=== Items ===

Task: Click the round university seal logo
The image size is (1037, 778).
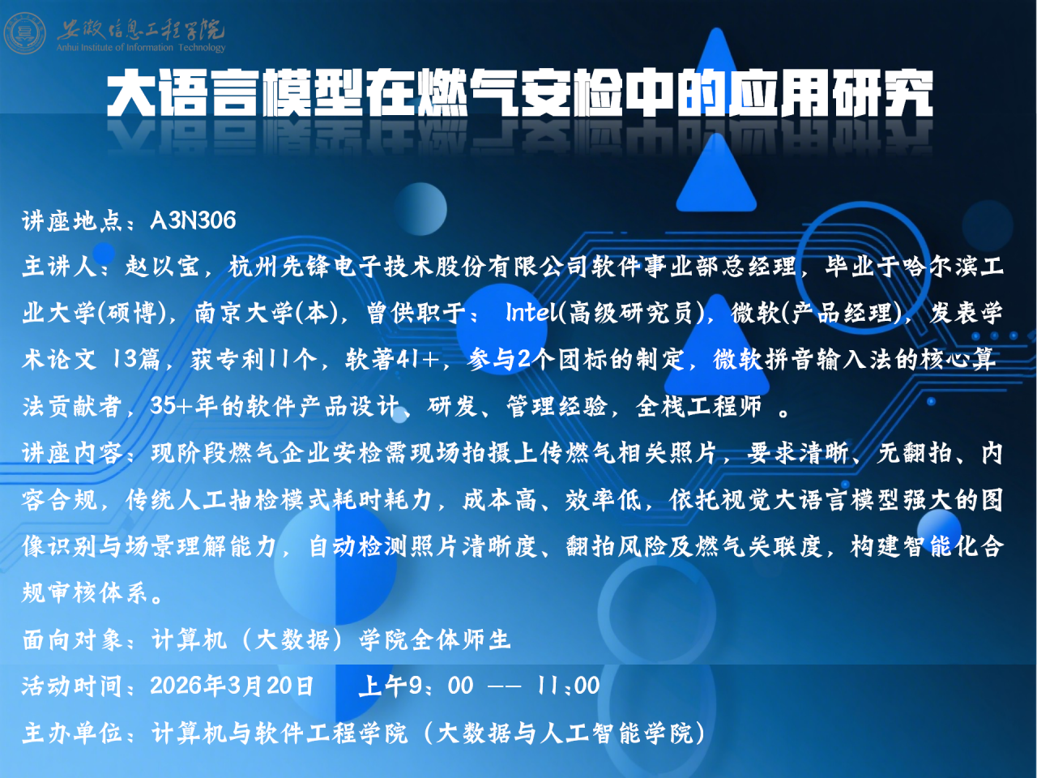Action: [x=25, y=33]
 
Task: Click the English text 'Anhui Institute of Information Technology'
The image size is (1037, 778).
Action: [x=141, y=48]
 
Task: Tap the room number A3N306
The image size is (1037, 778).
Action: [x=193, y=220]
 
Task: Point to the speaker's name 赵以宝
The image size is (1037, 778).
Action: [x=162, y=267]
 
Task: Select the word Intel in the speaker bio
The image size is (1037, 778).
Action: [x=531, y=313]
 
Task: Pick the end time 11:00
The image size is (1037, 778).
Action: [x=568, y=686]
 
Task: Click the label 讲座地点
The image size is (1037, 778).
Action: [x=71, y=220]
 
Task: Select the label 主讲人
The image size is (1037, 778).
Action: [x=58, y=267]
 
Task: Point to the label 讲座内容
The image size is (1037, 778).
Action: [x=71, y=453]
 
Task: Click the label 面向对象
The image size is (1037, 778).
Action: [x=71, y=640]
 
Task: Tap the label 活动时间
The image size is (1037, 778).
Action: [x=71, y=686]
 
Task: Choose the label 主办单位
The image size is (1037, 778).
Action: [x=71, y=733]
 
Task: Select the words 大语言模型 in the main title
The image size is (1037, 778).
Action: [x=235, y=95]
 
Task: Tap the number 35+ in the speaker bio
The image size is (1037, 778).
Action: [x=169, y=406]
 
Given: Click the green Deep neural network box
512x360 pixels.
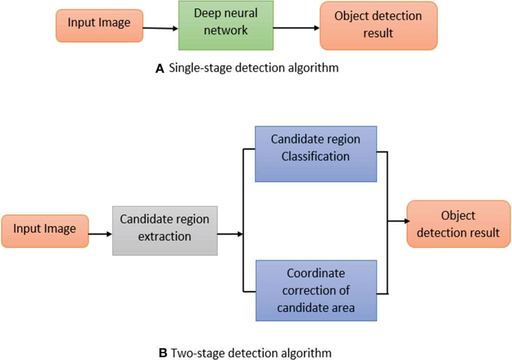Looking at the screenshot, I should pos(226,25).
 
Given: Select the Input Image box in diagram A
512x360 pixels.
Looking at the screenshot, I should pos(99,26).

===
=== Items ===

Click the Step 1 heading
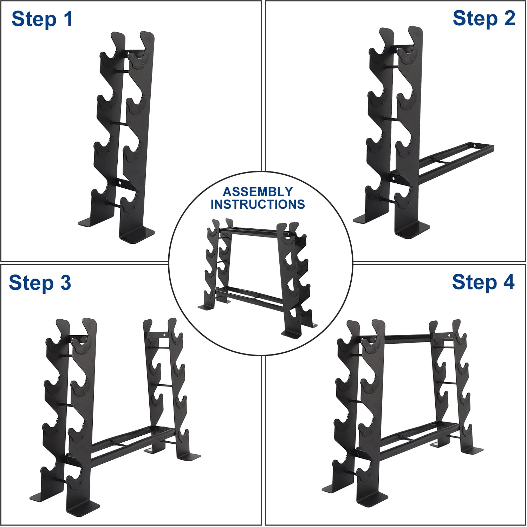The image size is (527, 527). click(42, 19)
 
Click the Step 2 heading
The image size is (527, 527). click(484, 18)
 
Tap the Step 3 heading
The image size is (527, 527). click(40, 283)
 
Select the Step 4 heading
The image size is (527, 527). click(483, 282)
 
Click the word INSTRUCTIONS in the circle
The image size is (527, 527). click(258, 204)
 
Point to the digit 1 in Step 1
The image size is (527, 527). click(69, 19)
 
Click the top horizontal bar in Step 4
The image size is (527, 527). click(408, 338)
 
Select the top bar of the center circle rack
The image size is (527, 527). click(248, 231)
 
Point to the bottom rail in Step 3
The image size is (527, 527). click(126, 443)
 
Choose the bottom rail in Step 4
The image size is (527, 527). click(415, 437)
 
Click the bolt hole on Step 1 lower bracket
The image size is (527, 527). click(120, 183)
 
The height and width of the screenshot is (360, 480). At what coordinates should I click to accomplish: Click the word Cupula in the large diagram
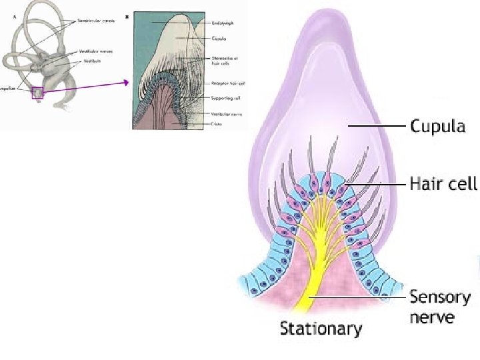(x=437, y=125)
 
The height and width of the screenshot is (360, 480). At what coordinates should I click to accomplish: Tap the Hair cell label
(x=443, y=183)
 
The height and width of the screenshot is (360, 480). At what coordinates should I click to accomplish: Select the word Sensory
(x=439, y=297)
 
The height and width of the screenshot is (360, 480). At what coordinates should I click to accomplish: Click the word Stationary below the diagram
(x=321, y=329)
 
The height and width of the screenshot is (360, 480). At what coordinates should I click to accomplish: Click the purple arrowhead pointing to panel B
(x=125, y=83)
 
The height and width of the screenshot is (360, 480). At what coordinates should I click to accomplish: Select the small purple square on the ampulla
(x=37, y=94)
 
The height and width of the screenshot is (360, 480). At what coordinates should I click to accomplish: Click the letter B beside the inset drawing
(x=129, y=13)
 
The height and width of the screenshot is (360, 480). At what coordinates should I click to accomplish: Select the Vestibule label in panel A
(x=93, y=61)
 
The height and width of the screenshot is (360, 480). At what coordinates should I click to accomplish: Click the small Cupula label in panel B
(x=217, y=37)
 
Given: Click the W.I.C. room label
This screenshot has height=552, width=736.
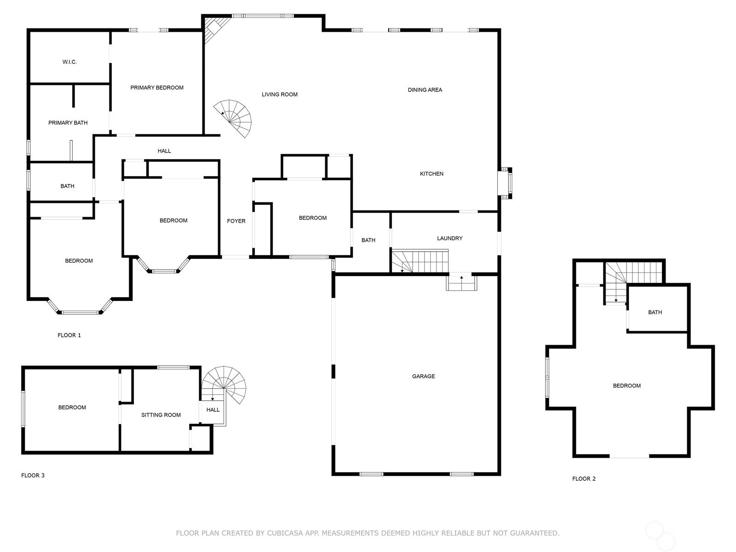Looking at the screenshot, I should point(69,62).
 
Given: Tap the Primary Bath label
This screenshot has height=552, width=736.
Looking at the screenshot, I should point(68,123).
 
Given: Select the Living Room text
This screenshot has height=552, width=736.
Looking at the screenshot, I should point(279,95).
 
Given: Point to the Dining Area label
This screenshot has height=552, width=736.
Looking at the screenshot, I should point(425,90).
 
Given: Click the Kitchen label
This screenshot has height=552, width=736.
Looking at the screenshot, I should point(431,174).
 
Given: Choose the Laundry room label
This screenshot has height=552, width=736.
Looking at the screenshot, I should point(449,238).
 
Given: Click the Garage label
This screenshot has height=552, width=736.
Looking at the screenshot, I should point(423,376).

===

What needs to be done. Rescale the entries starting at the line containing "Point to the digit 1 in Step 1" and ending at the line containing "The image size is (527, 527). click(415, 437)". Write out every line in that span again, requests included, with each click coordinate in the answers multiplied by 1.9 and rounded to a whole number, halves rounded up.

Answer below.
Point to the digit 1 in Step 1
The image size is (527, 527). click(131, 36)
 
Click the top horizontal bar in Step 4
The image size is (527, 527). click(775, 642)
 
Select the top bar of the center circle rack
The image size is (527, 527). click(471, 439)
 
Point to the bottom rail in Step 3
The image size is (527, 527). click(239, 842)
 
Choose the bottom rail in Step 4
The image size is (527, 527). click(789, 830)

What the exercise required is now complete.